Scandales érotiques de l’art
Le 13/11/2016
Tout ce qui, dans l’art, provoque le scandale mérite de l’attention, et lorsque les artistes se penchent sur la libido, le désir, la sexualité, le scandale n’est jamais bien loin. Longtemps, l’église a exercé une pression pression forte et constante sur l’art en Europe. Lorsque ce n’est plus elle, il se trouve toujours des groupuscules pour empêcher la diffusion de l’oeuvre. Des décennies ou des siècles plus tard, la bourgeoisie finit toujours par reconnaitre ses erreurs, et c’est ainsi que les livres du Marquis de Sade sont finalement imprimés, que les peintures de Courbet entrent au musée et que les photos de Robert Mapplethorpe s’exposent.
On a beau connaitre la répétition dans les mouvements de l’histoire, lorsque la censure s’éloigne d’une oeuvre, c’est pour mieux se présenter ailleurs. On ne cesse de bannir des oeuvres, la morale et le scandale se bousculent dans des séries d’alternances tantôt rapides et tantôt précipitées de désintégrations et d’acceptations. En 2014, le plug anal ou arbre de Noël de Paul McCarthy, brièvement exposé place Vendôme, offense d’abord les catholiques intégristes, puis il est vandalisé. Pourtant, "c’est le regardeur qui fait l’oeuvre", comme disait Marcel Duchamp.

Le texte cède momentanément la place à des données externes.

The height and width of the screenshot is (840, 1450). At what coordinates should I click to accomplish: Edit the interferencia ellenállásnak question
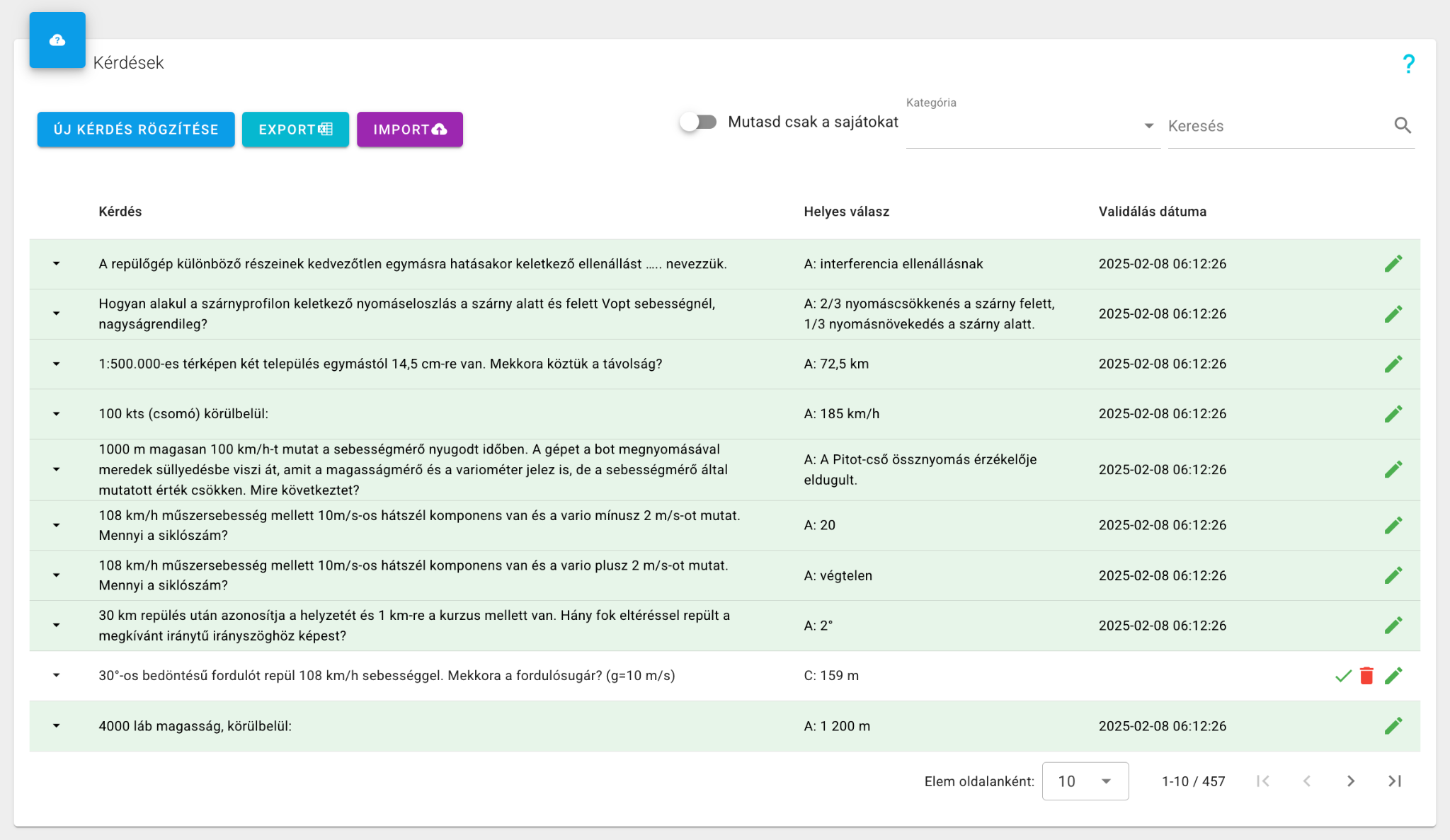[1393, 264]
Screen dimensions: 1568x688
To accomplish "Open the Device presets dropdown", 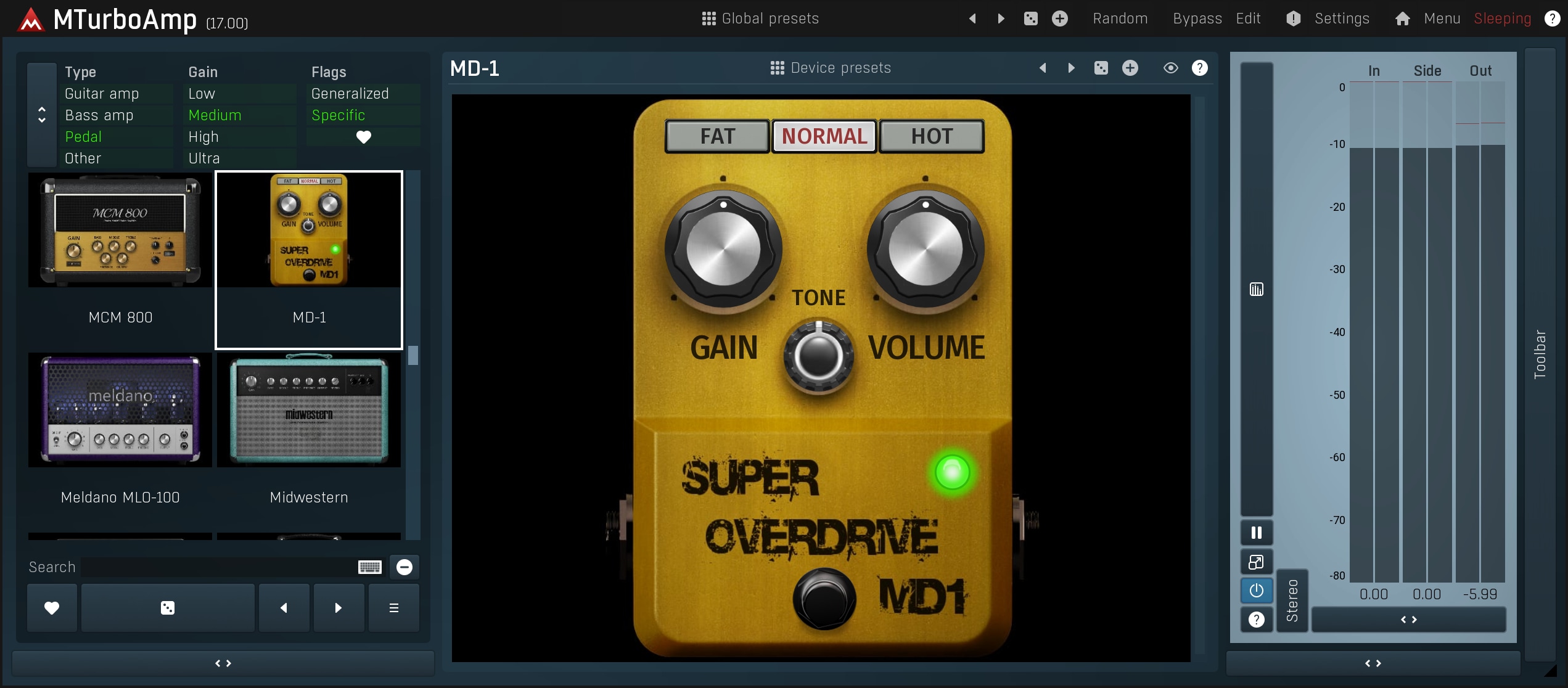I will pos(830,68).
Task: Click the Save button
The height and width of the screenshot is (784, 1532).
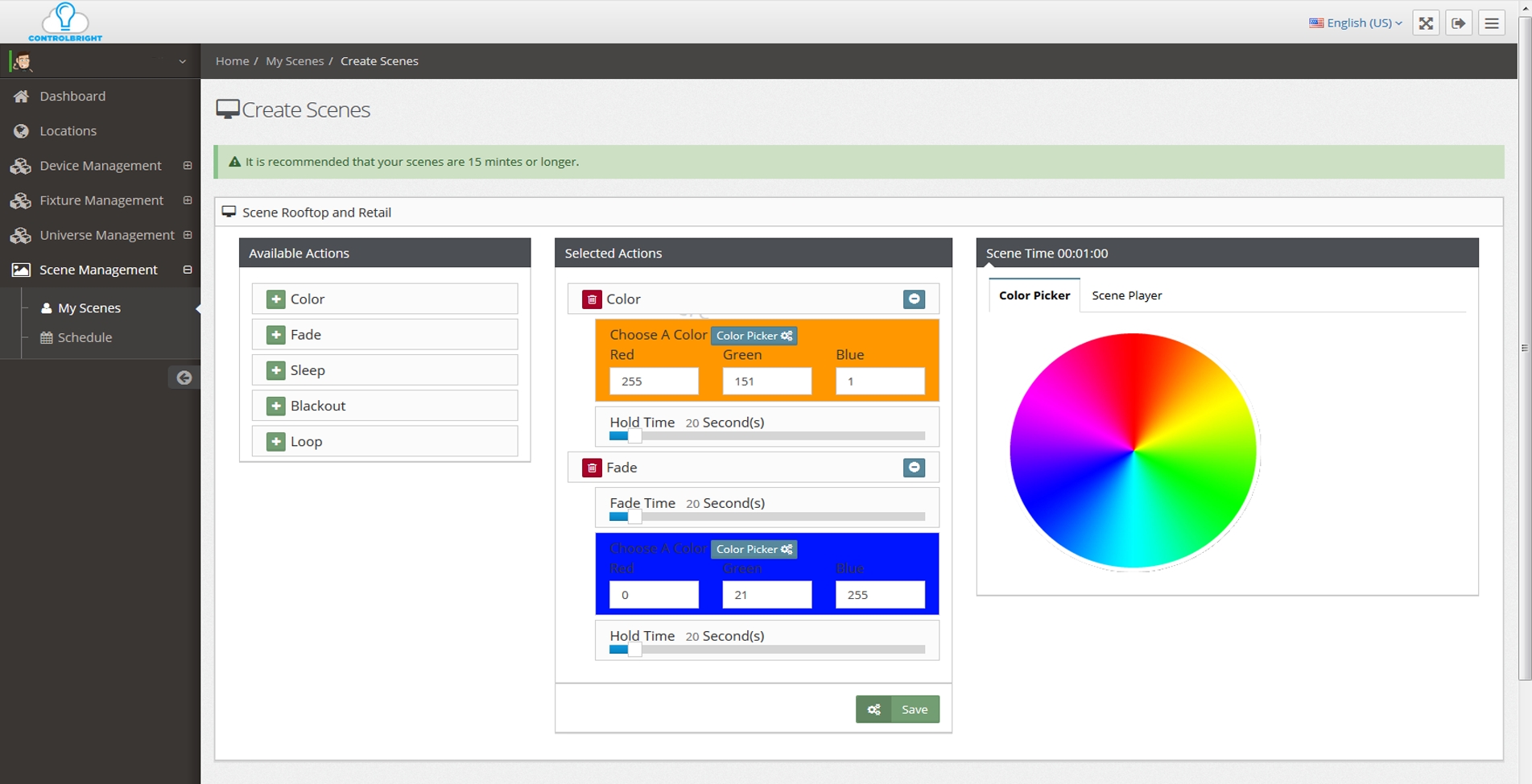Action: (914, 709)
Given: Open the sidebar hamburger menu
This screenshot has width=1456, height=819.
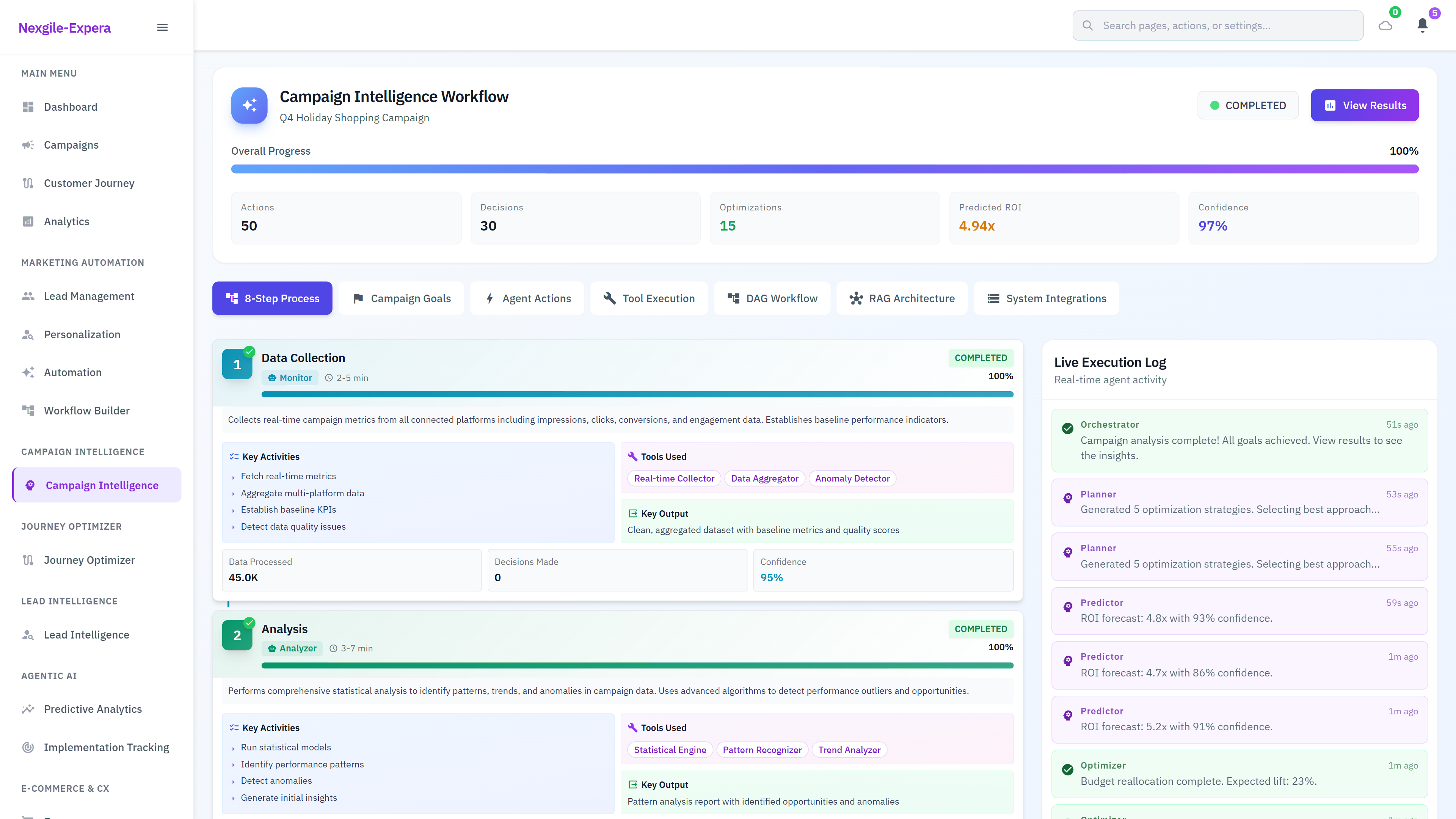Looking at the screenshot, I should [x=162, y=27].
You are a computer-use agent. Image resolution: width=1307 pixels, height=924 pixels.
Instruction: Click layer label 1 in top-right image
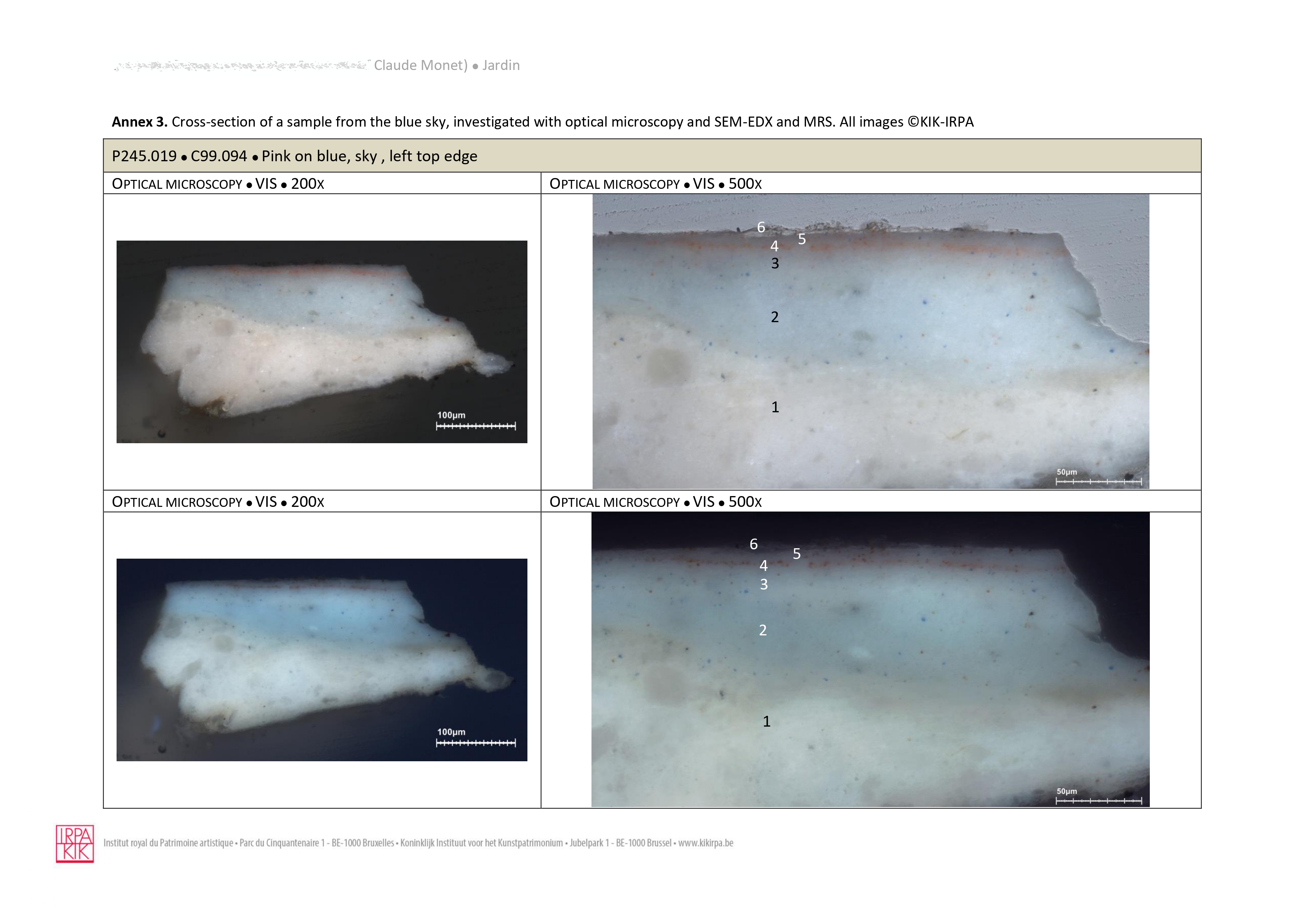point(775,407)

C’est cette rixe sans fin qui fait l’objet du dernier livre de Claire Maingon, "Scandales érotiques de l’art". L’historienne, présente dans un ordre chronologique des peintures et des sculptures qui ont offensé en leur temps en égrenant les les critiques, les rejets, les condamnations. Le livre débute avec la première sculpture d’un nu féminin de Praxitèle (avant cette statue, seuls les hommes étaient sculptés dans leur nudité), quatre siècles avant Jésus-Christ, si réaliste que Pline l’Ancien avait raconté qu’un homme "s’unit à la statue et laissa une tache comme trace de son désir".
Puis, le livre traverse les siècles effeuillant un à un les scandales dont furent victimes - entre autres - les peintres Fragonnard, Ingres, Hokusai, Rodin, mais aussi Modigliani, Marcel Duchamp, Egon Schiel, Balthus, Pablo Picasso (qui a 90 ans choquait encore lors d’une exposition au palais des Papes à Avignon), ou la plasticienne Tracey Emin, le photographe Andres Serrano (dont l’exposition History of Sex a été vandalisée, et les images mutilées et qui concluait que "d’une certaine manière, ils tiennent à ce travail, parce qu’autrement, pourquoi est-ce que cela les dérangerait ?") et plus récemment le "Vagin de la Reine" d’Amish Kapoor, saccagé au Chateau de Versailles.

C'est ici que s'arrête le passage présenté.